The show kicks off with a song, which is not part of the podcast but that I was aware of from reading other blog posts about the live show. There was then a brief word from the show’s “sponsor,” Bucatino Business, which I typically skip when listening to the podcast. Of course, seeing the show live I didn’t have that option and the brief skit was actually much more amusing than I expected. Perhaps I’ll have to start giving them more of a try on the podcast. The two constant segments of The Thrilling Adventure Hour that are part of every show are Sparks Nevada, Marshall on Mars (a space western) and Beyond Belief (a supernatural comedy), with a rotating third (and occasionally forth) segment sandwiched between them. This show, the middle segment was Phillip Fathom, Deep Sea Detective (no Moonshine Holler – Boo!). It was really cool to finally put faces with the voices that I’d been listening to for the past few months; some of the actors I had looked up, so I knew what they looked like, but it was still a different experience to have the visual of the show added in. There were a few flubs by the actors, but the others on stage ad libbed comments so that the occasional mistake actually earned a laugh as well. Beyond Belief even had a baseball themed story line, which couldn’t have been more down my alley if it tried. Since I don’t really know anyone who listens to the podcast, it was nice to be in a room of like-minded people who were having as much fun as I was singing along with the Sparks Nevada theme song or laughing at recurring jokes. These were my people.

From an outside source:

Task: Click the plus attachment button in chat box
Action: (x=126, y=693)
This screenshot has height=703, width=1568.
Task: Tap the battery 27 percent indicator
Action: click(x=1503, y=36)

The Thrilling Adventure Hour often features special guests in addition to the regular cast members and the show in San Francisco was no exception. Jason Ritter (Parenthood), John Hodgman (The Daily Show), Scott Auckerman (Comedy Bang! Bang!), Scott Adsit (30 Rock) and Adam Savage (Mythbusters) all popped in to play. Before I knew it, the show was over; I’d been laughing so hard and having so much fun that the time had flown by. The cast came out to dance and do an impromptu version of the Captain Laserbeam theme song and then it was time to make the trek back to BART. Perhaps it was buoyed spirits after such a fun performance or the fact that I was following some other people leaving the show, but the walk back to the BART station felt a little less scary.

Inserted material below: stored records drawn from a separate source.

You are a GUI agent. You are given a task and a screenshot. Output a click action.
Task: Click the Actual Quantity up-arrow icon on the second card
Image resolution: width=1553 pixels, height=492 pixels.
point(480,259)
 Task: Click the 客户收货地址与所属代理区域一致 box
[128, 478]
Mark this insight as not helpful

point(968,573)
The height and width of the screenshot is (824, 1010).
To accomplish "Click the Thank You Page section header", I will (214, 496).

I’m so glad that I was able to see the live show at least once before they become much more sporadic; the podcast itself is great, but watching it performed added a whole additional layer to the stories. It was definitely a worthwhile experience and I’m thankful that I had the opportunity to do it. The icing on the cake was when I tweeted about how much I loved the show, I got a response from none other than Busy Philips:
There are not many things I would contemplate a cross-country trip for, but The Thrilling Adventure Hour justified the trek.